Problem to work on — Everything from the line holding "Given: Click the" through the last line of the records should be repeated word for word, and pictures should be omitted.

*** Opening of Study material ***

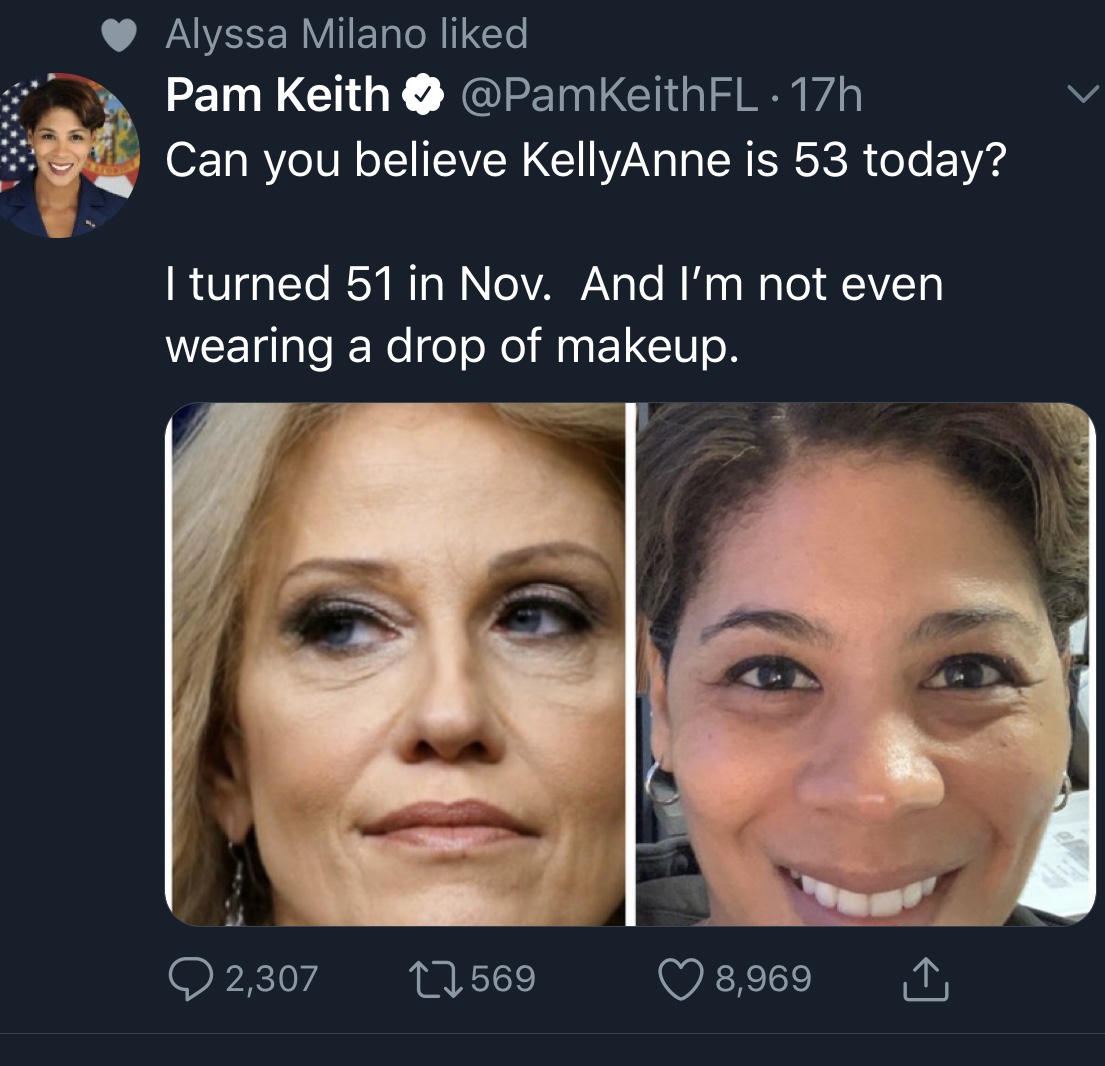Like the tweet using the heart icon
Screen dimensions: 1105x1066
point(684,977)
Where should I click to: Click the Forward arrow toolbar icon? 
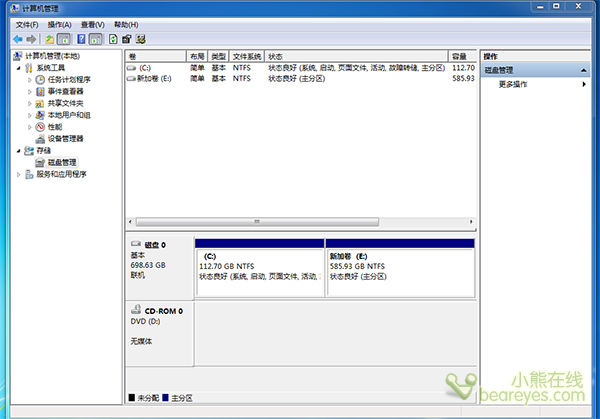tap(31, 38)
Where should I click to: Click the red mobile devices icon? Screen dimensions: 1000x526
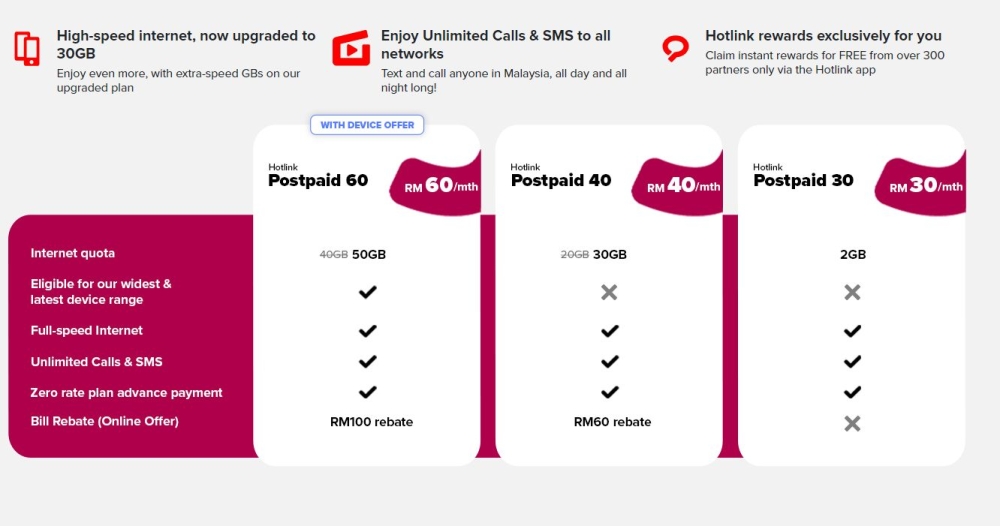tap(27, 48)
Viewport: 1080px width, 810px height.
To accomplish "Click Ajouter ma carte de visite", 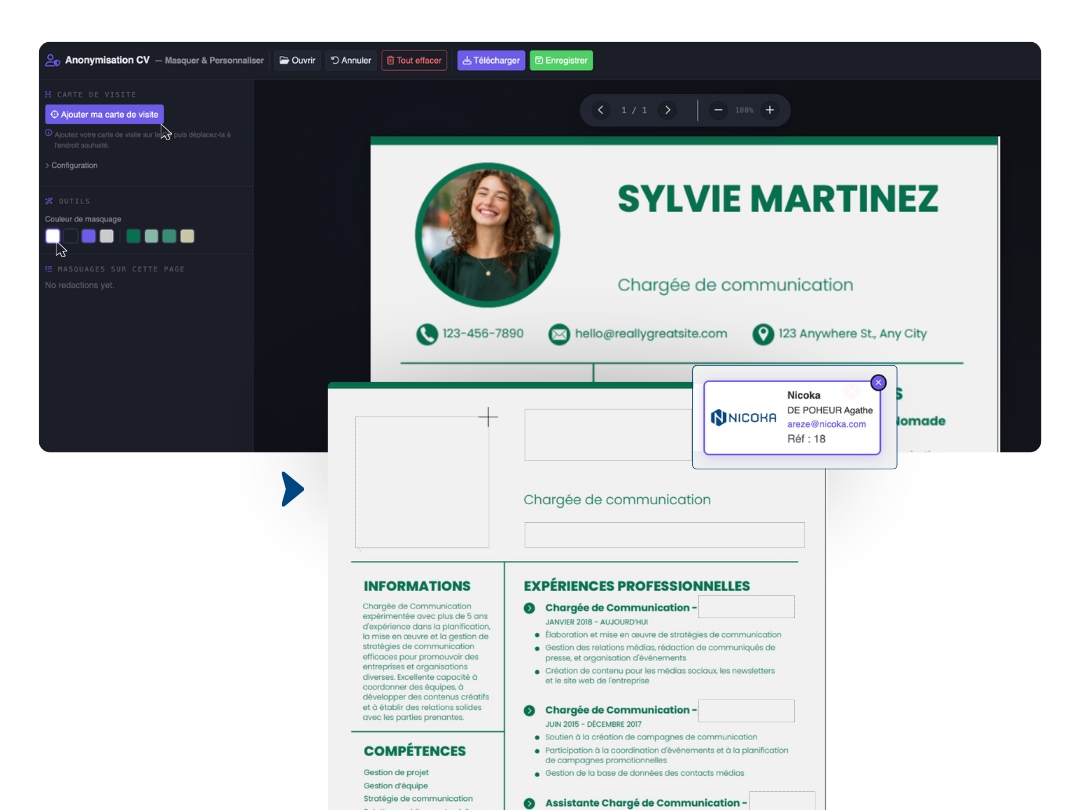I will tap(104, 114).
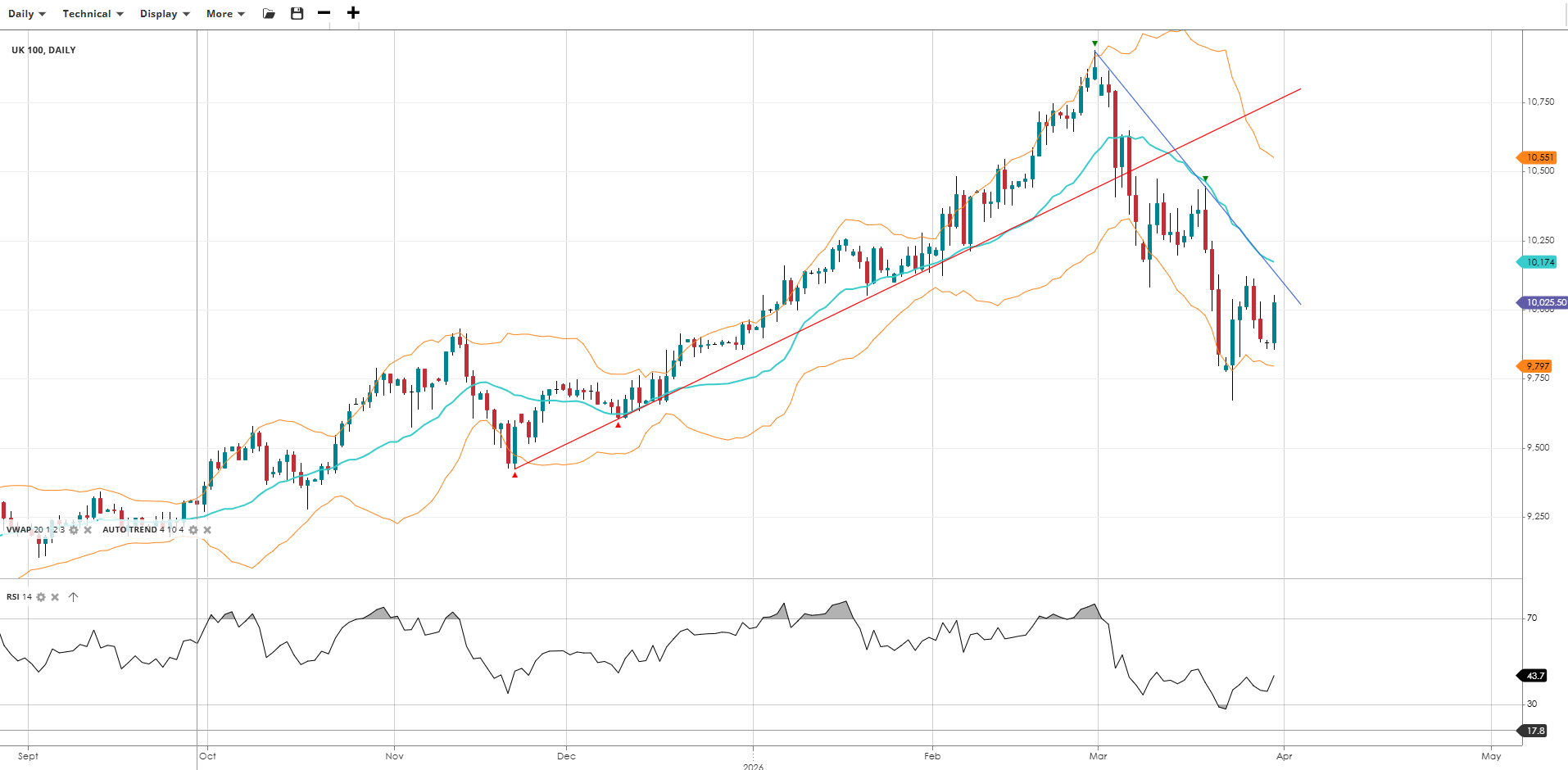Open Auto Trend indicator settings gear
This screenshot has width=1568, height=770.
pyautogui.click(x=193, y=530)
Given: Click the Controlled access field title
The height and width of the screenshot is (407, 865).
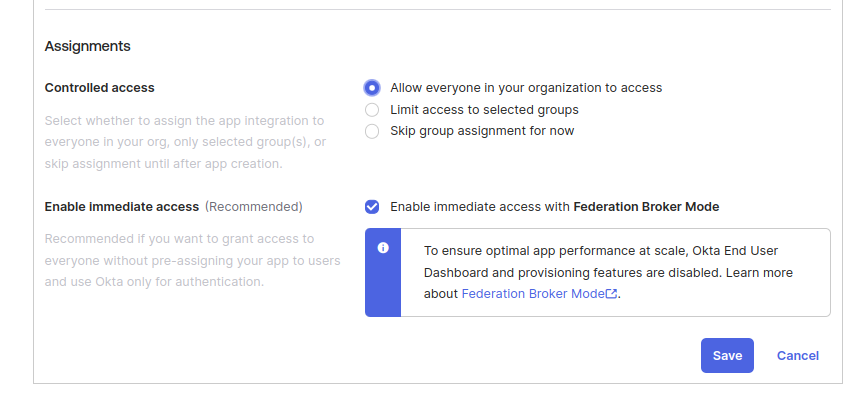Looking at the screenshot, I should [99, 88].
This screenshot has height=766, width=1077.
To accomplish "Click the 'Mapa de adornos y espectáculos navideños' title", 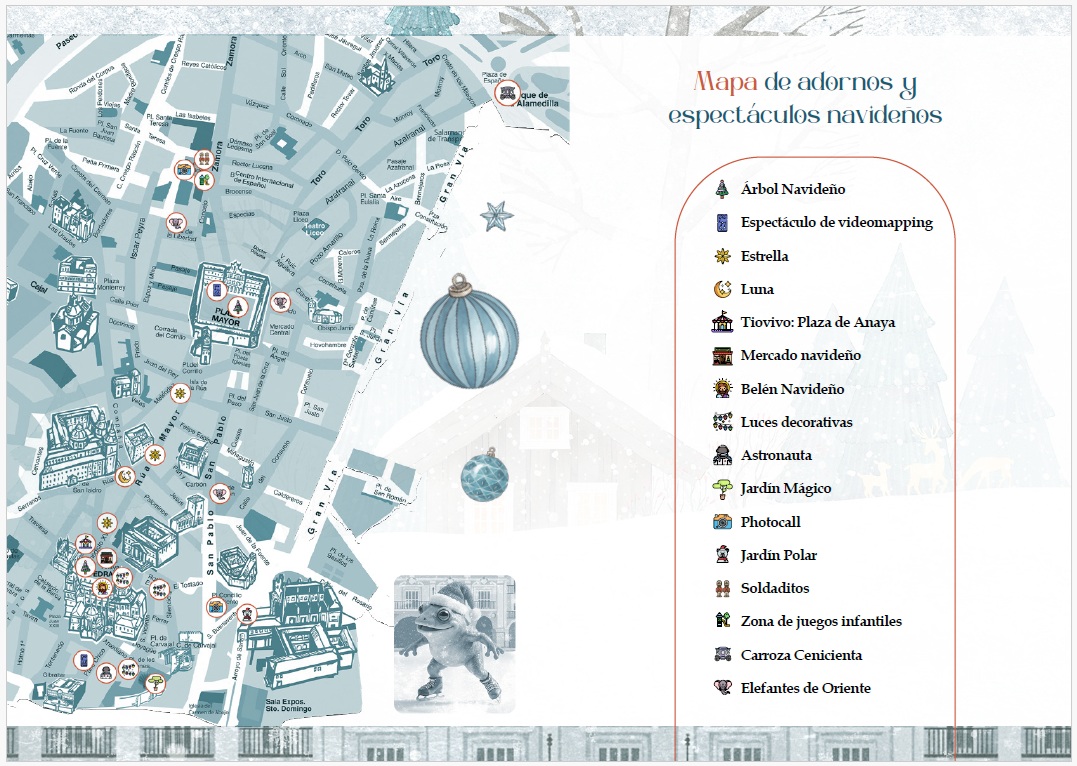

*** Close of Study material ***

Written reply —
Given: Click the Controlled access field title
The height and width of the screenshot is (407, 865).
Looking at the screenshot, I should [99, 88].
This screenshot has height=766, width=1077.
To accomplish "Click the 'Mapa de adornos y espectáculos navideños' title", 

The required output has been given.